# Griffin RTA HELP!!



## MoeB786 (5/2/16)

Hey guys anybody in the midrand or pta west area willing to help me urgently,

Im going away for the weekend and need help with the wicking on my tank, i cannot get it right, it keeps leaking 

Please send me a whatsapp if your willing to help me please 0797860004

Will be in midrand till 1:30pm than leaving for vacation


----------



## WARMACHINE (5/2/16)

What tank you got, and what is your basic build ?


----------



## KimVapeDashian (5/2/16)

WARMACHINE said:


> What tank you got, and what is your basic build ?


Its a Griffin RTA - as per post title.

I am actually following this thread, as my first build in it last night also leaked - i tucked my wicks just into the notches as per what RiPTrippers said...


----------



## KimVapeDashian (5/2/16)

Maybe we are having oring issues - i have read that a few people have had issues like that


----------



## NewOobY (5/2/16)

hey dude, I work in Samrand. If you willing to drive here I can help - I got a Griffin. Just bring cotton, scissors and tweezers. I left my coil-kit at home. PM me and I can give you my cell number, then we can whatsapp

Reactions: Like 1


----------



## GlacieredPyro (5/2/16)

I can't come over to help but I can give advice for @KimVapeDashian and other searchers.

My wicks are nice and tight.
Tuck under the ring. You want it going under the ring but not coming out below.
After a day it will go slightly under due to gravity and use.

If those channels are full and tucked you should be good.
Whatever didn't make it into the ring should be trimmed all the way to the coil.

When refilling close airflow and juice control.

Posting a pic of your wicking also help tremendously in diagnosing the problem.

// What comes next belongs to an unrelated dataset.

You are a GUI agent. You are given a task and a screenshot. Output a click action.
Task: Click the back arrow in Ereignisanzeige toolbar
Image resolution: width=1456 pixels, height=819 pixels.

Reactions: Like 1 | Winner 1


----------



## Nightwalker (5/2/16)

What wire you using? Here is what I did.
With dual 26/32 Clapton. 5 wraps with 3mm ID. Used cotton bacon and wicked it semi tight in the coils. Then trimmed wicks so they would fit just into the juice channels. Just under the ring. 
I'm now gonna do a SS build. It shouldn't leak though. Try wicking like I've said and how riptripper shows. Good luck and let us know bud


----------



## SAVapeGear (5/2/16)

I think you lost an o-ring. Mine leaked when I dropped an o-ring. Ensure you have an o-ring on both sides of the glass

Reactions: Like 1 | Agree 1


----------



## Nightwalker (5/2/16)

Another thing I did was juice the wick ends a bit before I put it in, so I knew it was a good fit.

Reactions: Like 1


----------



## NewOobY (5/2/16)

well in all honesty the first time i wicked my Griffin it leaked like the Niagara falls, that kinda put me off it for about a week. So don't loose hope buddy - when you get that wicking right, you will not be disappointed anymore - the flavor on this thing is amazing.


----------



## GlacieredPyro (5/2/16)

@SAVapeGear Knows his stuff. He gave me a video of how to wick it. Haven't lost a single drop of juice to leaking since I got the tank.
Will see if I can find it again.

Reactions: Like 1 | Thanks 1


----------



## Nightwalker (6/2/16)

So I took the Griffin apart, took out Claptons and built this. 7 wraps, 24g SS, 3mm dual coil. Came out at 0.17ohms.



I put juice on the top of the wick before I tuck it in, I find it helps judge and control the wick. As in pic, only a little juice on this step.

TUcked and fired. Juiced and closed. Tank on. Juice holes and airflow closed. Filled. Opened juice and airholes. Magic beast tank ready

Reactions: Like 3 | Winner 2


----------



## NewOobY (7/2/16)

nice step-by-step with pics thanks bro.


----------



## Nightwalker (7/2/16)

NewOobY said:


> nice step-by-step with pics thanks bro.


U are welcome. I hope it helps.


----------